▶ _Passage given_:

※ ※ ※

Globalization Explained to the French

Philip H. Gordon
Philip H. Gordon Former Brookings Expert, Mary and David Boies Senior Fellow in U.S. Foreign Policy - Council on Foreign Relations

October 11, 2005

The Affaire Danone—the recent panic in Paris set off by rumors that one of France’s top food companies was subject to a hostile takeover from PepsiCo—is but the most recent example of France’s particular resistance to economic globalization. From sheep farmer José Bové’s famous dismantling a McDonald’s restaurant in 1999 to the rejection last summer of the supposedly “neo-liberal” EU constitution, the French continue to demonstrate that they have an even tougher time than others in accepting the growing, and inexorable, integration of the world economy.

Another of France’s particularities is the tendency of its leaders to noisily denounce globalization while accepting the reality that they cannot stop it—and should not want to. For former Prime Minister Lionel Jospin, the practice consisted of criticizing “jungle capitalism” and promising to “tame” globalization while at the same time privatizing more of the French economy than the five preceding prime ministers put together. Similarly, President Jacques Chirac promises to “humanize” globalization and denounces the “ultra-liberal Anglo-Saxon economy” while the share of foreign stock and investment in the French stock market only increases under his leadership.

※ ※ ※

▶ _Given problem 1_:
Transcribe the globalization article from the words "The Affaire Danone—the" through the words "the world economy.".
▶ _Given problem 2_:
In the globalization article, which company was rumored to be attempting a hostile takeover of Danone?
Rely only on the globalization article.

▶ _Given information_:

※ ※ ※

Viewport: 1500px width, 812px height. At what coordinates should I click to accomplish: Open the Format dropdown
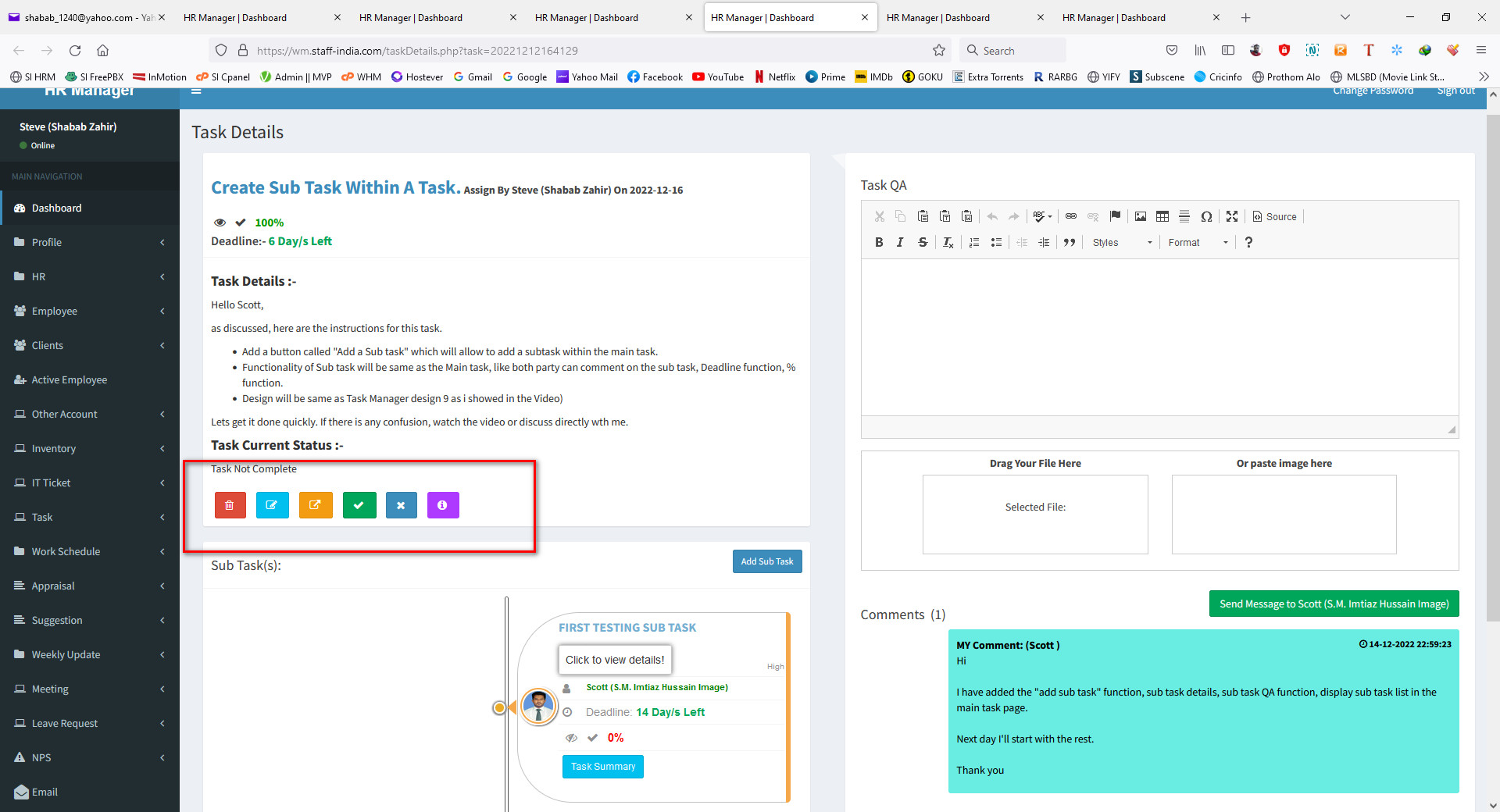tap(1198, 243)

※ ※ ※

▶ _Full solution 1_:
The Affaire Danone—the recent panic in Paris set off by rumors that one of France’s top food companies was subject to a hostile takeover from PepsiCo—is but the most recent example of France’s particular resistance to economic globalization. From sheep farmer José Bové’s famous dismantling a McDonald’s restaurant in 1999 to the rejection last summer of the supposedly “neo-liberal” EU constitution, the French continue to demonstrate that they have an even tougher time than others in accepting the growing, and inexorable, integration of the world economy.

▶ _Full solution 2_:
PepsiCo